Task brief ▸ Where the line containing "Image resolution: width=880" appears, start repeating, and continue exactly through the last line below, adding nothing. Include no pictures.

--- --- ---

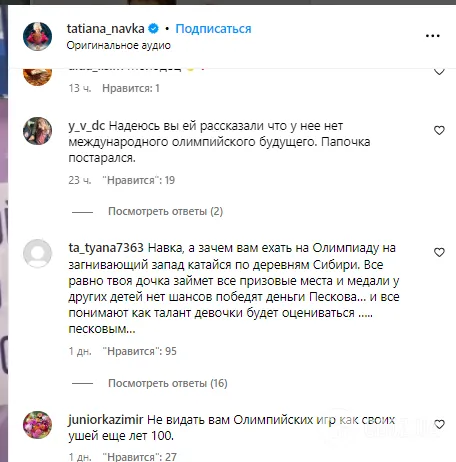
Task: Expand Посмотреть ответы (16) replies
Action: click(x=168, y=383)
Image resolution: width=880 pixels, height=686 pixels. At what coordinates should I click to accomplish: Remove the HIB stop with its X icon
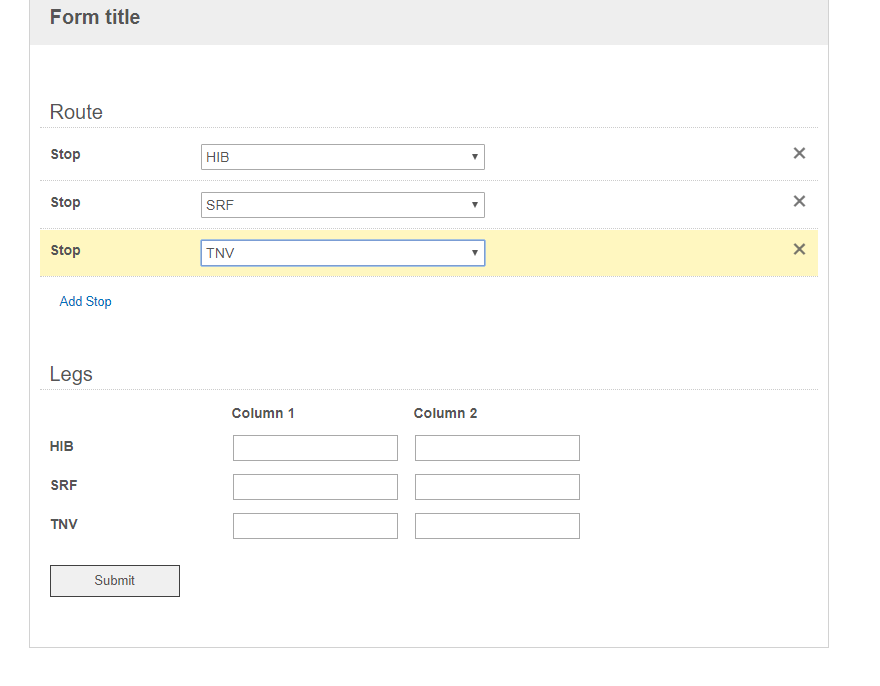[x=799, y=153]
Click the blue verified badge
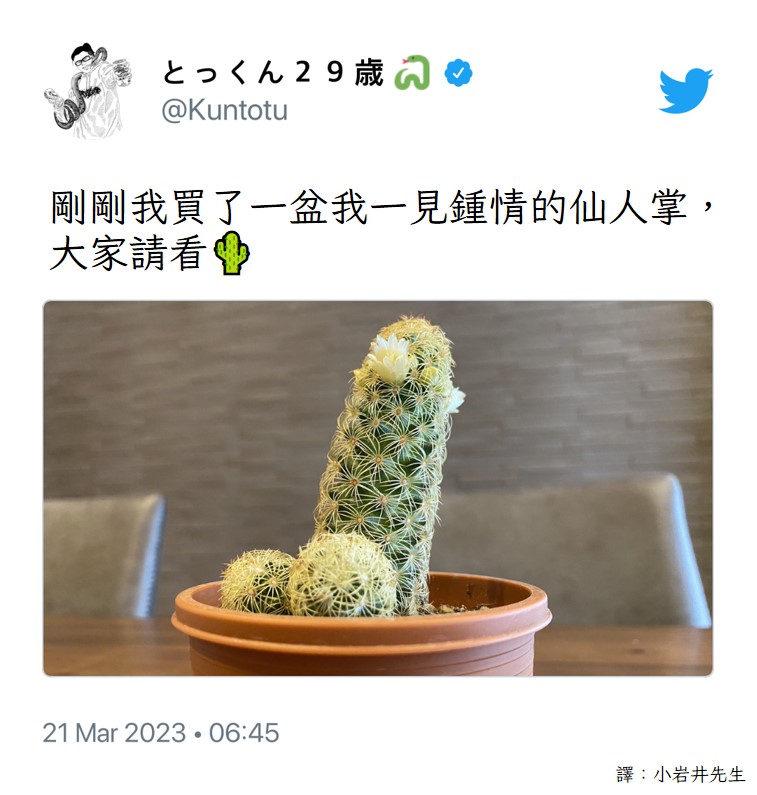 (x=458, y=73)
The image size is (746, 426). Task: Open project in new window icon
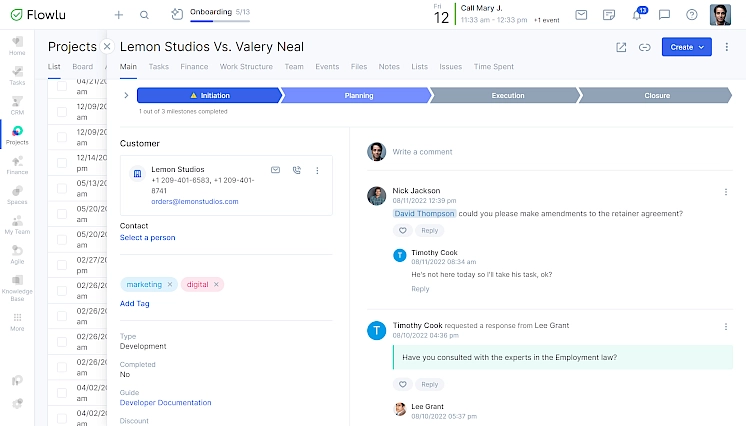pos(621,47)
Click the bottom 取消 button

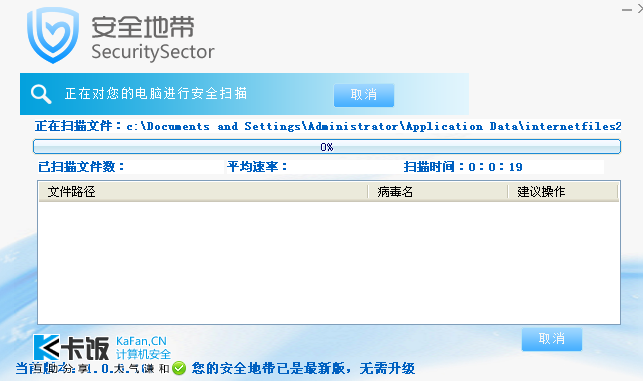pyautogui.click(x=552, y=339)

--- --- ---

Solution for this task ▸
Image resolution: width=880 pixels, height=686 pixels. At what coordinates should I click to accomplish: Remove the HIB stop with its X icon
[x=799, y=153]
Click the blue verified badge
 (x=458, y=73)
The image size is (746, 426). Task: Open project in new window icon
pos(621,47)
Click the bottom 取消 button

pyautogui.click(x=552, y=339)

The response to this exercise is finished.